(Collected data entries)
::::

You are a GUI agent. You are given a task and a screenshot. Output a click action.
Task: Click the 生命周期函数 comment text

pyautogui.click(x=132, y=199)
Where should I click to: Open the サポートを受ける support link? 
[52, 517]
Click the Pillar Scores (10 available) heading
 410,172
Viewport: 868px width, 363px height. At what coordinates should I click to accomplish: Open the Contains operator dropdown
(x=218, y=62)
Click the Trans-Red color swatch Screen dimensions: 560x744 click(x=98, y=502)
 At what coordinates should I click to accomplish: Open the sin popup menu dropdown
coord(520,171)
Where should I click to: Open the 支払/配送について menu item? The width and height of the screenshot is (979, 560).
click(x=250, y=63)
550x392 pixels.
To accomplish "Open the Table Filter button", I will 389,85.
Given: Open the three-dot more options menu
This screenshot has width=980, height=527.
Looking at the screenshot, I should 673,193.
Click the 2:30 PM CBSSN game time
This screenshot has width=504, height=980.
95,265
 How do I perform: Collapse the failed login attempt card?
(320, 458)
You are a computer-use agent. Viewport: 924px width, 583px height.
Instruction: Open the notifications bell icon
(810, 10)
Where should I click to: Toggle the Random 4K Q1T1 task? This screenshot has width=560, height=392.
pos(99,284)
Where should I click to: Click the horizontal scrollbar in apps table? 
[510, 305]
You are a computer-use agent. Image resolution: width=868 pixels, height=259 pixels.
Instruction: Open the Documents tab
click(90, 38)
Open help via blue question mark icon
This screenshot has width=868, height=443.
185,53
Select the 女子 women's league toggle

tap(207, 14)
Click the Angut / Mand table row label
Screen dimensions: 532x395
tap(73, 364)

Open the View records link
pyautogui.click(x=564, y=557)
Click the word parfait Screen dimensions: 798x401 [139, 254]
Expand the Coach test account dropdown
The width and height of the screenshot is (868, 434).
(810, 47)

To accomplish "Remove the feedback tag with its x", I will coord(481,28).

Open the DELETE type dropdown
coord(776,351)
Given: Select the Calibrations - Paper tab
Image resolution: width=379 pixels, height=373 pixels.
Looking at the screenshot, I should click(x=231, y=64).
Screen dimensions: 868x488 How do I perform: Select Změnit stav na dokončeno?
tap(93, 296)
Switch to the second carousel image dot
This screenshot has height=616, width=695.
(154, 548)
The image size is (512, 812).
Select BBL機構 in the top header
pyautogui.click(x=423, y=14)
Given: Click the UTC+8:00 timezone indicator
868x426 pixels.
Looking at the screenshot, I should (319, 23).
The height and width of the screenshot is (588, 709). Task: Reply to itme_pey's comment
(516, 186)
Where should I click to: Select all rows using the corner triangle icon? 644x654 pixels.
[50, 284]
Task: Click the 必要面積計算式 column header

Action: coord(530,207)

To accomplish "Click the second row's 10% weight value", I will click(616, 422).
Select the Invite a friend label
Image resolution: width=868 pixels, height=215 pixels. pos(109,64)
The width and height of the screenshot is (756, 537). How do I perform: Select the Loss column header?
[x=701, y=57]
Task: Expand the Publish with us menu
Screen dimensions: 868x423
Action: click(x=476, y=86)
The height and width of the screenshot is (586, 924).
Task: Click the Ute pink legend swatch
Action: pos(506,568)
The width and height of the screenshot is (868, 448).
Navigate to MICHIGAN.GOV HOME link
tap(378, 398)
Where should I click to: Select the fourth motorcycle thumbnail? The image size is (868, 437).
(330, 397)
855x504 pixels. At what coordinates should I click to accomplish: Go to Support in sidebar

::::

> [WHAT IS EXPECTED]: Reproduce exactly the entries above, limited to the lines from the one with "Where should I click to: Toggle" through the one with "Task: Expand the Publish with us menu", both included.

> [ANSWER BOX]:
Where should I click to: Toggle the Random 4K Q1T1 task? This screenshot has width=560, height=392.
pos(99,284)
Where should I click to: Click the horizontal scrollbar in apps table? 
[510, 305]
You are a computer-use agent. Image resolution: width=868 pixels, height=259 pixels.
Instruction: Open the Documents tab
click(90, 38)
Open help via blue question mark icon
This screenshot has width=868, height=443.
185,53
Select the 女子 women's league toggle

tap(207, 14)
Click the Angut / Mand table row label
Screen dimensions: 532x395
tap(73, 364)

Open the View records link
pyautogui.click(x=564, y=557)
Click the word parfait Screen dimensions: 798x401 [139, 254]
Expand the Coach test account dropdown
The width and height of the screenshot is (868, 434).
(810, 47)

To accomplish "Remove the feedback tag with its x", I will coord(481,28).

Open the DELETE type dropdown
coord(776,351)
Given: Select the Calibrations - Paper tab
Image resolution: width=379 pixels, height=373 pixels.
Looking at the screenshot, I should click(x=231, y=64).
Screen dimensions: 868x488 How do I perform: Select Změnit stav na dokončeno?
tap(93, 296)
Switch to the second carousel image dot
This screenshot has height=616, width=695.
(154, 548)
The image size is (512, 812).
Select BBL機構 in the top header
pyautogui.click(x=423, y=14)
Given: Click the UTC+8:00 timezone indicator
868x426 pixels.
Looking at the screenshot, I should (319, 23).
The height and width of the screenshot is (588, 709). Task: Reply to itme_pey's comment
(516, 186)
Where should I click to: Select all rows using the corner triangle icon? 644x654 pixels.
[50, 284]
Task: Click the 必要面積計算式 column header

Action: coord(530,207)

To accomplish "Click the second row's 10% weight value", I will click(616, 422).
Select the Invite a friend label
Image resolution: width=868 pixels, height=215 pixels. pos(109,64)
The width and height of the screenshot is (756, 537). How do I perform: Select the Loss column header?
[x=701, y=57]
Task: Expand the Publish with us menu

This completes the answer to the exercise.